# tax prices



## 101276 (Oct 6, 2006)

does anyone no the new tax prices for american motorhomes
i have a cummins 275


----------



## 97993 (Mar 5, 2006)

Depends how its registered and the year of manf
new rates are based on pollution figures and privateHGVs are exempt from this so pay about £10 less than a car, I dont think even new RVs will be given a pollution figure as the Yanks arnt bothered by such trivia so even they will default to basic tax rates the smaller 3500KG Motor homes will be a tenner more I think same as a car but depending on year of reg 
someone will give the full details soon


----------



## LC1962 (Oct 6, 2005)

To put in perspective how daft their vehicle "banding" is....we just had the renewal notice for our 2001 C Class 7.4ltr Chevy (Petrol) RV at £165.00.

The road tax renewal for my 2004 3.2ltr (petrol) car was £190.00 (pre budget) 8O So, where's the sense in that?


----------



## 97993 (Mar 5, 2006)

Dont point out the obvious Linda Gorden might read this forum 8O 
Geo


----------



## LC1962 (Oct 6, 2005)

Geo said:


> Dont point out the obvious Linda Gorden might read this forum 8O
> Geo


And we all know what Gordon is........................

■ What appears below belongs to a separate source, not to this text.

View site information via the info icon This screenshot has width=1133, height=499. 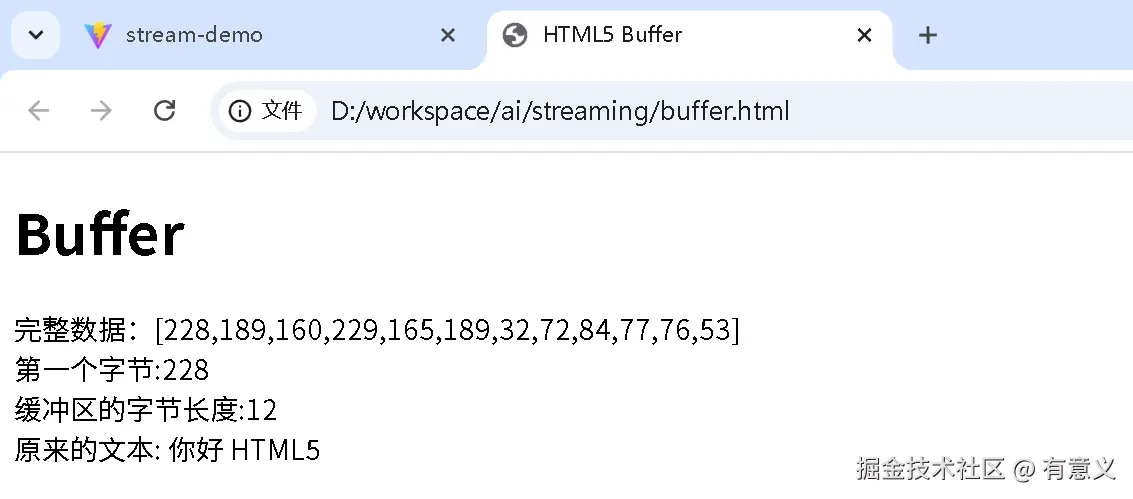tap(240, 110)
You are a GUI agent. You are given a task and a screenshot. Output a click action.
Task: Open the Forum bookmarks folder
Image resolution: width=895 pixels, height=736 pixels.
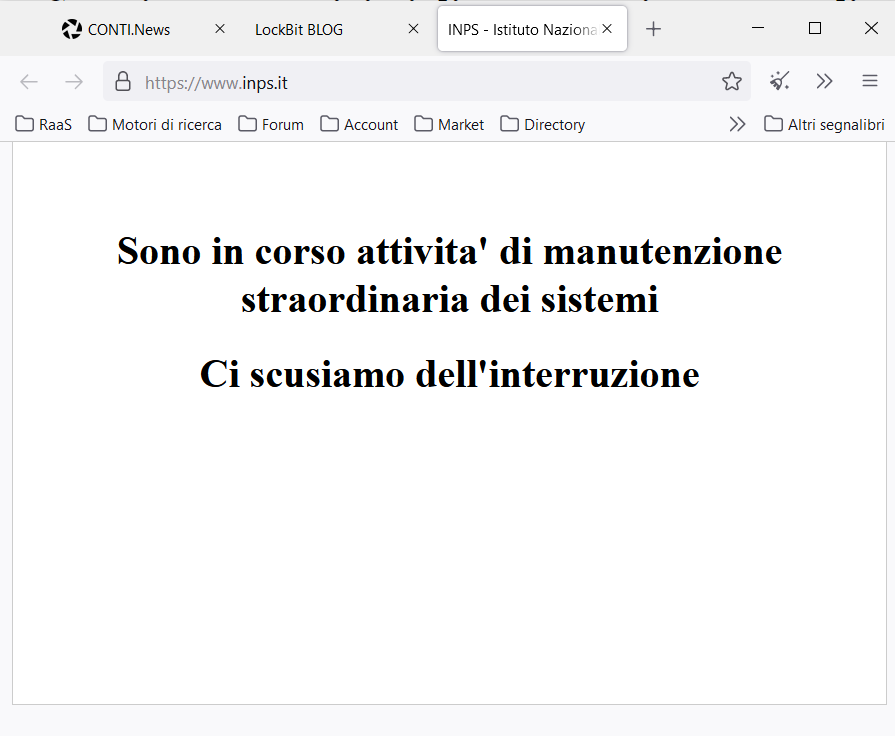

........................... and he's not an RV owner either :lol: :lol:


----------



## 103625 (Mar 28, 2007)

Hi Linda
just taxed my winnebago 1st april with no increase in duty
regards 
Tony


----------



## LC1962 (Oct 6, 2005)

winniebagotony said:


> Hi Linda
> just taxed my winnebago 1st april with no increase in duty
> regards
> Tony


Big apologies to the mods and to Monacosteve for straying off topic here......Tony, your fridge awaits :wink: landed today 

I don't think the duty on our Chevy increased either (sort of back on topic! ).


----------